→ **ASSIGNED TASK**
Find the line with "Where should I" in the data below. Repeat it and every line after it up to the end, exactly, but drop the pictures.

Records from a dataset
****************************************

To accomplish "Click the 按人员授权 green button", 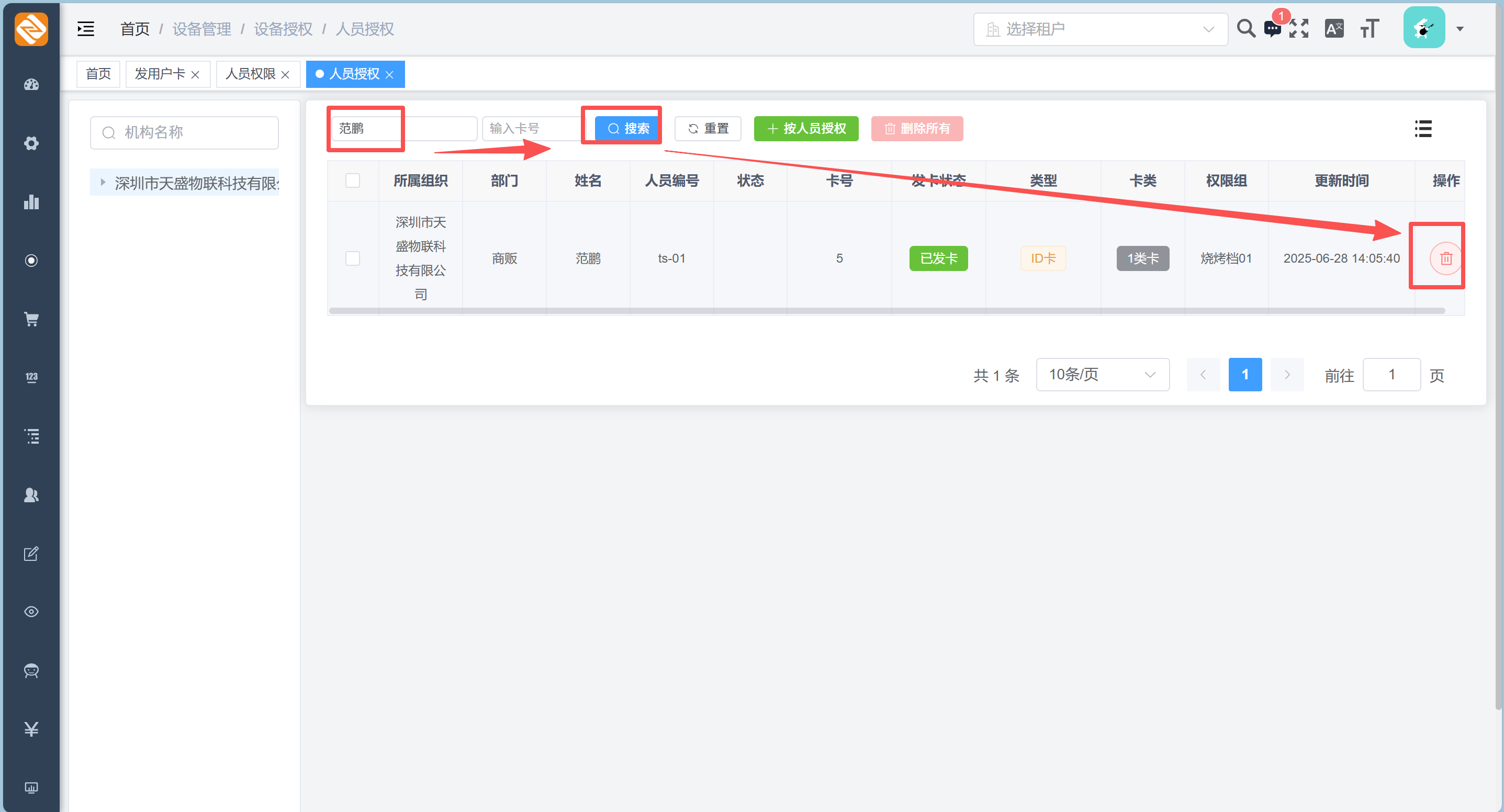I will click(x=806, y=128).

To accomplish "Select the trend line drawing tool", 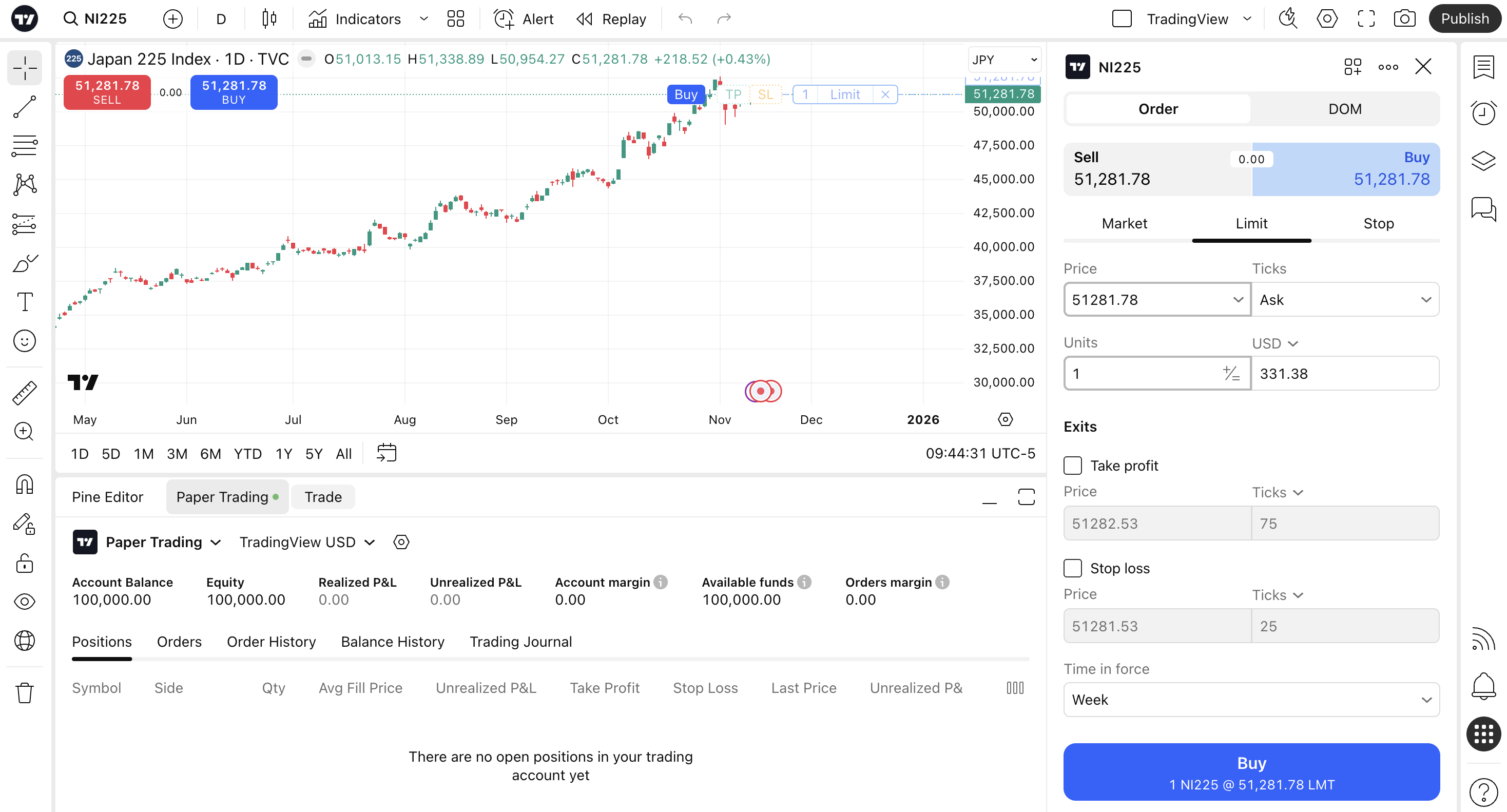I will coord(25,107).
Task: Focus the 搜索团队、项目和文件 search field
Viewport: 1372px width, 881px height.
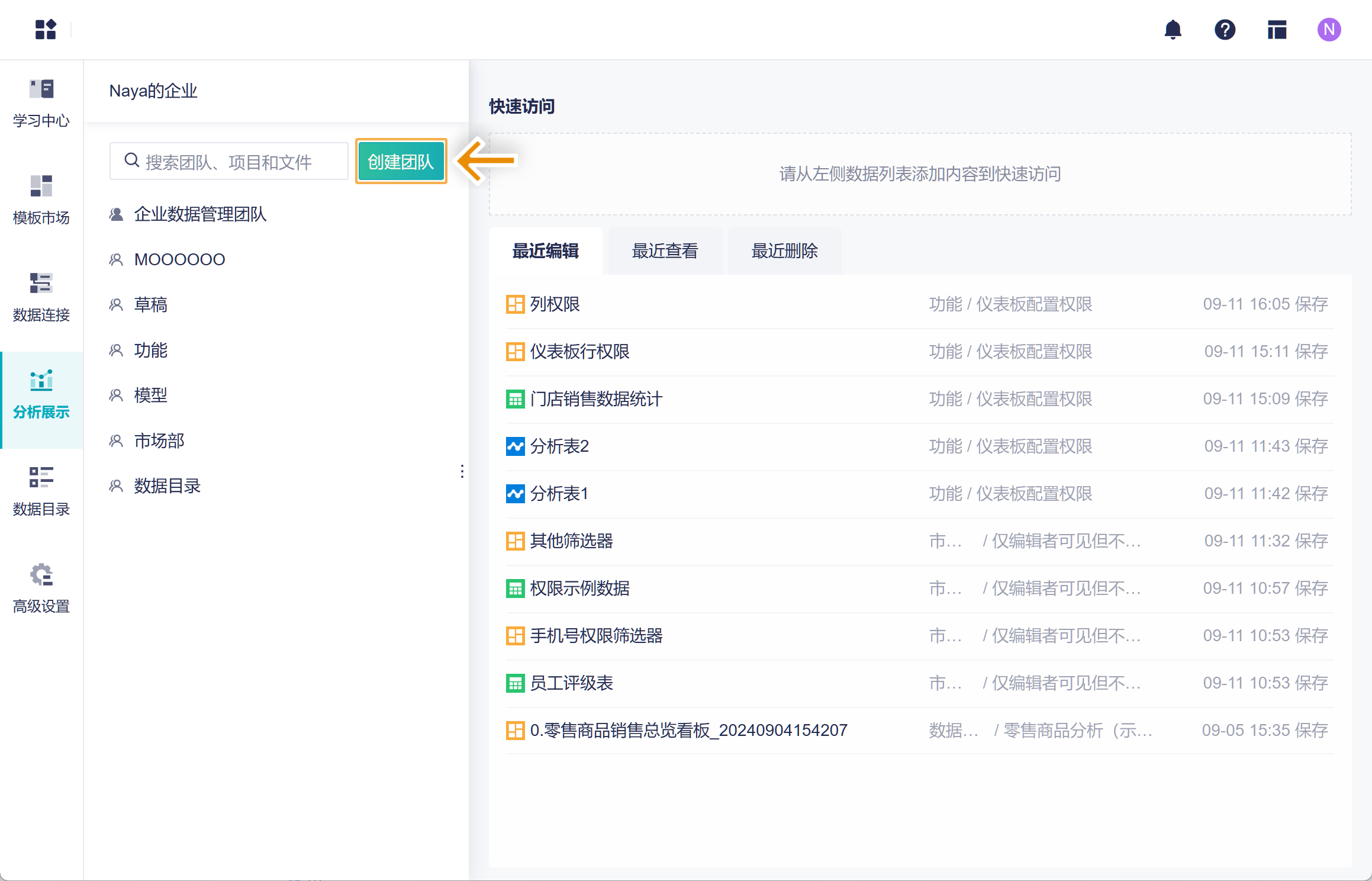Action: click(x=237, y=162)
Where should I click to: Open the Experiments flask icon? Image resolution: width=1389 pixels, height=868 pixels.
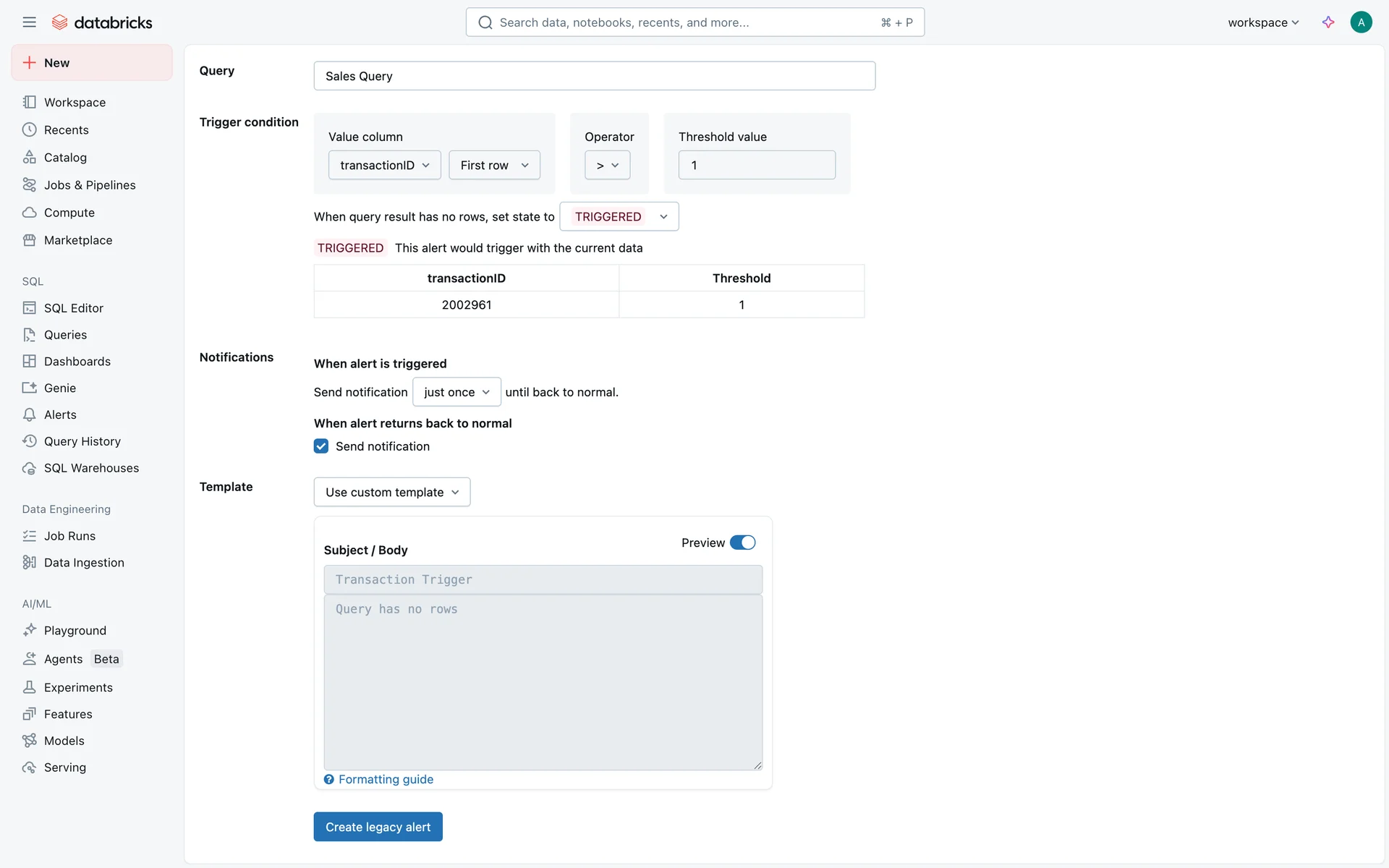point(29,687)
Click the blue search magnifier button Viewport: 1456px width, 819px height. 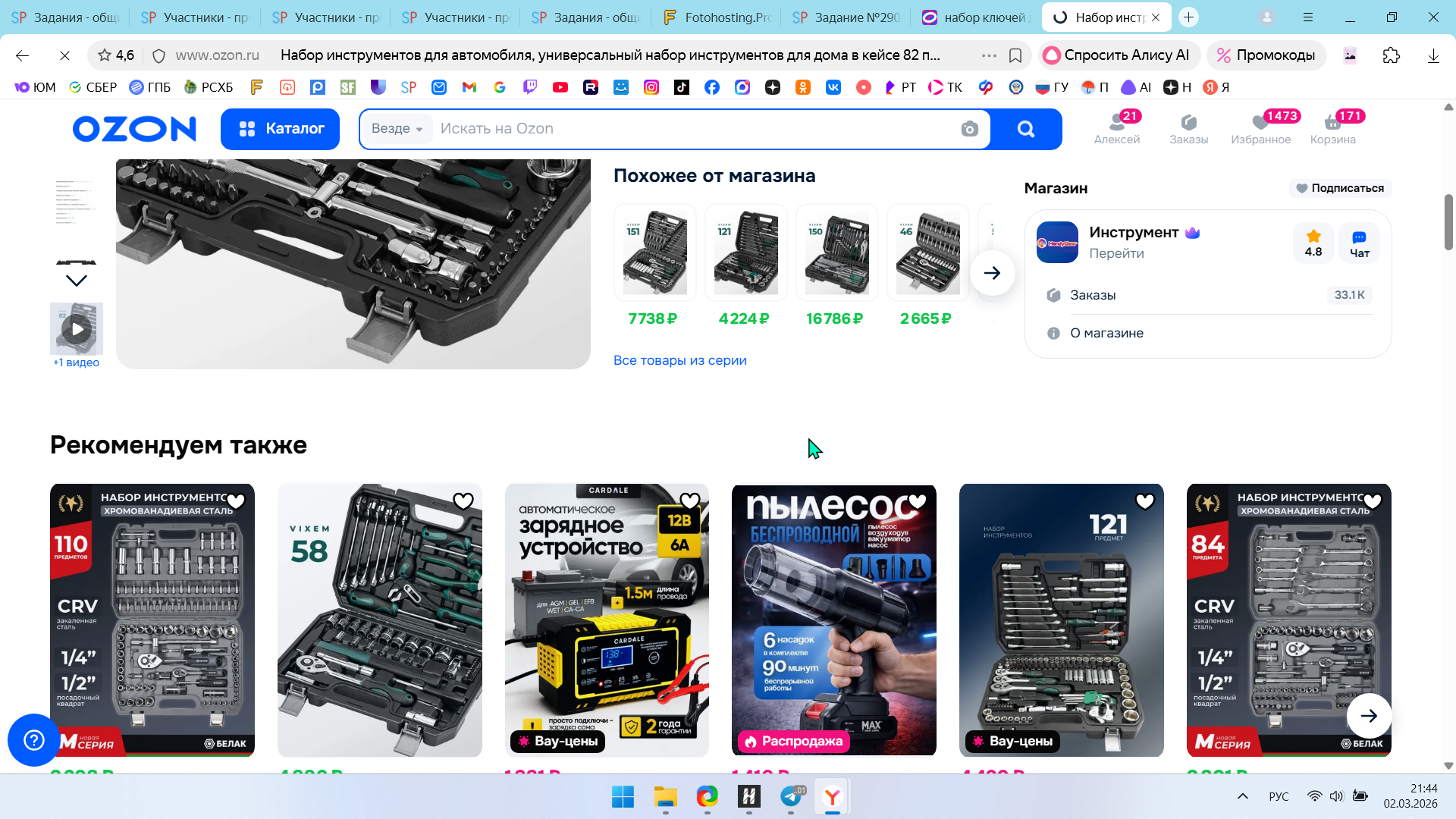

****************************************

→ **SOLUTION TO THIS EXERCISE**
Where should I click to: Open the Experiments flask icon? Image resolution: width=1389 pixels, height=868 pixels.
point(29,687)
Click the blue search magnifier button Viewport: 1456px width, 819px height. 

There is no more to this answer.